Date: 7th – 9th MAY 2019

Title of Course: Sensory and Consumer Testing in Quality Assurance and Product Development

Venue: The Williamsburg Lodge, Colonial Williamsburg, Virginia USA

Web Link to Course: http://ifpress.com/short-courses/may-course-2019/

Course Description: In this new course, we will link techniques from quality assurance – control charts, action standards, and quality function deployment (QFD) – with sensory methodology and Drivers of Liking®.

Consumers’ liking or satisfaction with products can be unfolded to sensory characteristics that are important to them. This information can then feed into a QFD process to ensure product quality.

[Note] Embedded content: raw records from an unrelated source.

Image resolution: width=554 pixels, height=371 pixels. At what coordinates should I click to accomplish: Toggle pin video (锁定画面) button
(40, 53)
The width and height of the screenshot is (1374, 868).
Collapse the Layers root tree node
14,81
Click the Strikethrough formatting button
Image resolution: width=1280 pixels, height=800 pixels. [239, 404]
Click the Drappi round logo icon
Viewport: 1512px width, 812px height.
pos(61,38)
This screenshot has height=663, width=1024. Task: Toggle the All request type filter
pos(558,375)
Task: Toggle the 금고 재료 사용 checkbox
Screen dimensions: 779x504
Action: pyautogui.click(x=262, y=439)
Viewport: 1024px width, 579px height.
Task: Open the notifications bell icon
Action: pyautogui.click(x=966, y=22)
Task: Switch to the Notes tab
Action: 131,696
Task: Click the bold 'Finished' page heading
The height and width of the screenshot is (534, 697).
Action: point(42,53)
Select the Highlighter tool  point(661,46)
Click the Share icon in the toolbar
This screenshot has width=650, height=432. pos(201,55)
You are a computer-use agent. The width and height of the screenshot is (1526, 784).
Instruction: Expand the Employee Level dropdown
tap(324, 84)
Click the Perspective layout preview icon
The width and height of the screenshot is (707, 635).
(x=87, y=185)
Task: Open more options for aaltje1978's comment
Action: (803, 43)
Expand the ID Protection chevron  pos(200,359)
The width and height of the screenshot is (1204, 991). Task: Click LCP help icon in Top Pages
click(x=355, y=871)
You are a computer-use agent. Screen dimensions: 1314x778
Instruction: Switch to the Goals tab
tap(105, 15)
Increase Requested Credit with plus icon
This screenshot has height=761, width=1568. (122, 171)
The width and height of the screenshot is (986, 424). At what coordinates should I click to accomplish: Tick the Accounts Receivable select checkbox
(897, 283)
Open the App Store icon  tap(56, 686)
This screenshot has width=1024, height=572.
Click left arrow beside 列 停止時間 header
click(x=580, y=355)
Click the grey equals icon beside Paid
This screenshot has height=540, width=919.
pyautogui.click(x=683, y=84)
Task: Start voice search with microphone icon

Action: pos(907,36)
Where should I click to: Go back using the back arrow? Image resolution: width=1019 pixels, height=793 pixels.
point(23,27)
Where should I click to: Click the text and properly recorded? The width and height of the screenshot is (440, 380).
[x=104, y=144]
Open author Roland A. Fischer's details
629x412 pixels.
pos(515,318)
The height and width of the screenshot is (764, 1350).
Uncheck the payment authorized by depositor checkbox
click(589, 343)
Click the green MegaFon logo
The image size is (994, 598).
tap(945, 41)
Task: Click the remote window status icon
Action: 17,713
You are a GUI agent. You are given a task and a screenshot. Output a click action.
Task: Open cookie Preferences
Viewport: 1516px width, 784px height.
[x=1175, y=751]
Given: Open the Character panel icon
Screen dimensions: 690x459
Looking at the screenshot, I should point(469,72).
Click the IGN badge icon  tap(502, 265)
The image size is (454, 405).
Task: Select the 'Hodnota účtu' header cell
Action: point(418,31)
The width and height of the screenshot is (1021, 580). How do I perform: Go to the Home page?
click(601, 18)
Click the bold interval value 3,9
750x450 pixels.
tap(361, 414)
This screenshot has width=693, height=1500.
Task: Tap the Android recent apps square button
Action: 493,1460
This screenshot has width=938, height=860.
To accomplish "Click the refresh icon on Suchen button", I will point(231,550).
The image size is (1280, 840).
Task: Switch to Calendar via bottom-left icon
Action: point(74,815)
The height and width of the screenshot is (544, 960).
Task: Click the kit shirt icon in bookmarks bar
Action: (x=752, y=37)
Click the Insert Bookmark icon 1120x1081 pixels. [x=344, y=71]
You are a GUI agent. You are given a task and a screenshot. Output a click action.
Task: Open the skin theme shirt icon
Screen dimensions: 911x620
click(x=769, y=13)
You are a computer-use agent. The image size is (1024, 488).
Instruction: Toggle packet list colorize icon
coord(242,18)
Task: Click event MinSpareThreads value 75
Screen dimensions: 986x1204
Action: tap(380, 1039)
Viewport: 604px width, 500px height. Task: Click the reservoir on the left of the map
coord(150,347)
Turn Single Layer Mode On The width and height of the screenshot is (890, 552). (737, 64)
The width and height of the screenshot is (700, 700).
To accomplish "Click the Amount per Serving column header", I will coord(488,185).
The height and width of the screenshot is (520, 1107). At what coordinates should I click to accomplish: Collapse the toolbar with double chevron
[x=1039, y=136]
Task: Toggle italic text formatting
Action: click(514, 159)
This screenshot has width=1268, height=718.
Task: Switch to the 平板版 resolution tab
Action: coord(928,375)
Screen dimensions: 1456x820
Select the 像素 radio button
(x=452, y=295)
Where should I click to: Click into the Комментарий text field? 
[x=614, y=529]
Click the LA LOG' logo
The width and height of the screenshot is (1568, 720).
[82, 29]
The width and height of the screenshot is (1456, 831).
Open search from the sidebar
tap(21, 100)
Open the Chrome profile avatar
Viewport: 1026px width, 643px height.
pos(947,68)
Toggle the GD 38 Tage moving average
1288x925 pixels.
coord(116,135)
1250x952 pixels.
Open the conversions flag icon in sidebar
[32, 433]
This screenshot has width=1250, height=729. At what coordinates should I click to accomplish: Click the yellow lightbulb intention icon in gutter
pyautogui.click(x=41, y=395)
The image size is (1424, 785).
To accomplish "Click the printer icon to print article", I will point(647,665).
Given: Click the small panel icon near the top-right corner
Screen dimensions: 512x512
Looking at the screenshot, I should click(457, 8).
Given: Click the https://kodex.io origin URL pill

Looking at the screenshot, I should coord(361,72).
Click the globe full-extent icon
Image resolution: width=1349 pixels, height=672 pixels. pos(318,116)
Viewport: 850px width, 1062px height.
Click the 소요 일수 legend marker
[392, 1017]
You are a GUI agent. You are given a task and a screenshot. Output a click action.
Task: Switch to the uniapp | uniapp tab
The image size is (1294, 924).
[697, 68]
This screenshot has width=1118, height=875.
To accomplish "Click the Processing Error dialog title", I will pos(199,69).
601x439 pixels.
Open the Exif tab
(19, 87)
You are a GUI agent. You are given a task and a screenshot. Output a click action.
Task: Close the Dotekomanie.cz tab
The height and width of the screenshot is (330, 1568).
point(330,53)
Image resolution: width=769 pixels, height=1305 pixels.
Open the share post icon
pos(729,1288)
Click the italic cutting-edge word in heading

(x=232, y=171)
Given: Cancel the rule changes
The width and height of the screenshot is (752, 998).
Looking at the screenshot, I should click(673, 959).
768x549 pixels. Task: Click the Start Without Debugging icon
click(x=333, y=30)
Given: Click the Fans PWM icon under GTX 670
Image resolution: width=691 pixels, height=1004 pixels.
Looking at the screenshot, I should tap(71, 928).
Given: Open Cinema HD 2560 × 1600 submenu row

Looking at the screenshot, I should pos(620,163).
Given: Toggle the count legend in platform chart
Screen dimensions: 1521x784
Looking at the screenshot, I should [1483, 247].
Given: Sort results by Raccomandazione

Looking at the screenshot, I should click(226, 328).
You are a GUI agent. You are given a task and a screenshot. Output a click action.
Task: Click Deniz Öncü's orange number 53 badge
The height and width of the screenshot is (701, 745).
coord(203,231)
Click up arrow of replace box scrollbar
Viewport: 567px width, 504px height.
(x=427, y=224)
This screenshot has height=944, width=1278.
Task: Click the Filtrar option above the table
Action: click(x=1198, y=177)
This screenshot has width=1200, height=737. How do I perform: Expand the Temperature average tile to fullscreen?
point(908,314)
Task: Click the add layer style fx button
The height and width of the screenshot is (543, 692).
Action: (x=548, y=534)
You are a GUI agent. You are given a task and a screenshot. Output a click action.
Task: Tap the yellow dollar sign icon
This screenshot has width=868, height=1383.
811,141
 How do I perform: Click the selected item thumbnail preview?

While reviewing basic sensory testing methodologies involving difference testing, ratings and hedonics, we will address two practical problems, an ingredient change and the development of a new product to appeal to a segment of consumers with an unmet need.

The course is cast in the context of a cookie company with staff similar to the participants. This means that the learning will resonate immediately and can be easily incorporated into the participants’ normal projects.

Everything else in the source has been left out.